We address multi-view pedestrian detection in a setting where labeled data is collected using a multi-camera setup different from the one used for testing. While recent multi-view pedestrian detectors perform well on the camera rig used for training, their performance declines when applied to a different setup. To facilitate seamless deployment across varied camera rigs, we propose an unsupervised domain adaptation (UDA) method that adapts the model to new rigs without requiring additional labeled data. Specifically, we leverage the mean teacher self-training framework with a novel pseudo-labeling technique tailored to multi-view pedestrian detection. This method achieves state-of-the-art performance on multiple benchmarks, including MultiviewXWildtrack. Unlike previous methods, our approach eliminates the need for external labeled monocular datasets, thereby reducing reliance on labeled data. Extensive evaluations demonstrate the effectiveness of our method and validate key design choices.

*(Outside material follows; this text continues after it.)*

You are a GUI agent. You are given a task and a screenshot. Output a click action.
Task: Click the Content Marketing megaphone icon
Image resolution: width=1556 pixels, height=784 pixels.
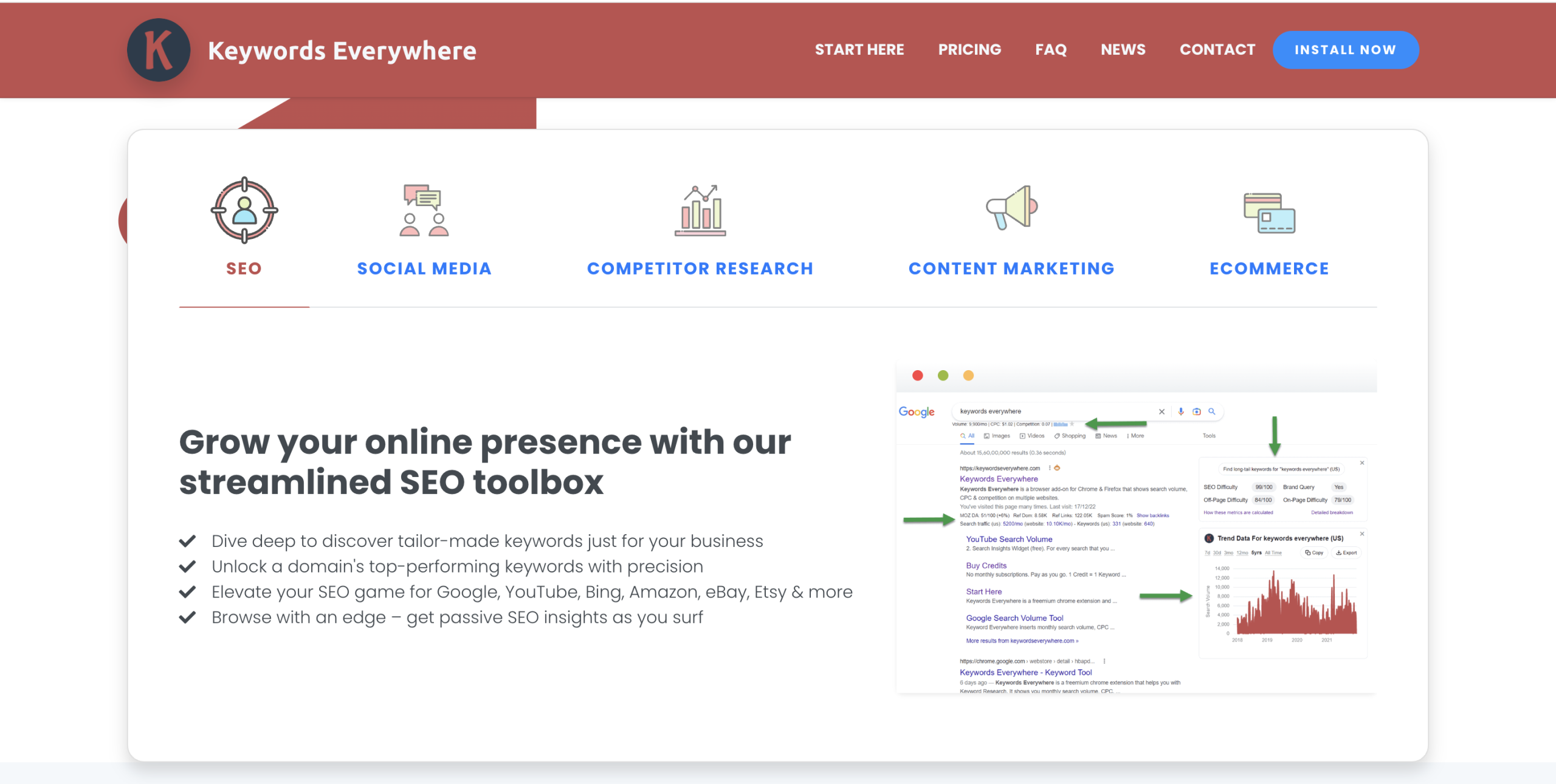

By enabling robust adaptation across camera setups, our work enhances the practicality of multi-view pedestrian detectors and establishes a strong UDA baseline for future research.

Paper Structure

This paper contains 20 sections, 7 equations, 7 figures, 13 tables.

Figures (7)

  • Figure 1: Since labeled multi-view datasets are scarce, current methods for multi-view pedestrian detection that rely on labeled (source) datasets for training do not perform well on new camera setups (target). We consider unsupervised domain adaptation (a) where labeled source data alongside pseudo-labeled target data is used for training, greatly improving the model's performance on multiple benchmarks (b).
  • Figure 2: An overview of our proposed self-training method for UDA multi-view pedestrian detection. A student is trained with labels on the source domain and pseudo-labels on the target domain, which are created by a mean teacher. While the teacher creates pseudo-labels on unaugmented data, the student receives strongly augmented images. Note that the label and pseudo-label have been softened with a Gaussian kernel in this figure to ease visualization.
  • Figure 3: Illustrative example of predicted occupancy scores in one dimension.
  • Figure 4: Example of the regressed foot heat map $\hat{y}^n_{f}$ for the first camera ($n=1$) in the MultiviewX dataset.
  • Figure 5: Example of projected pseudo-label $y^n_{f}$ for the first camera ($n=1$) in the MultiviewX dataset.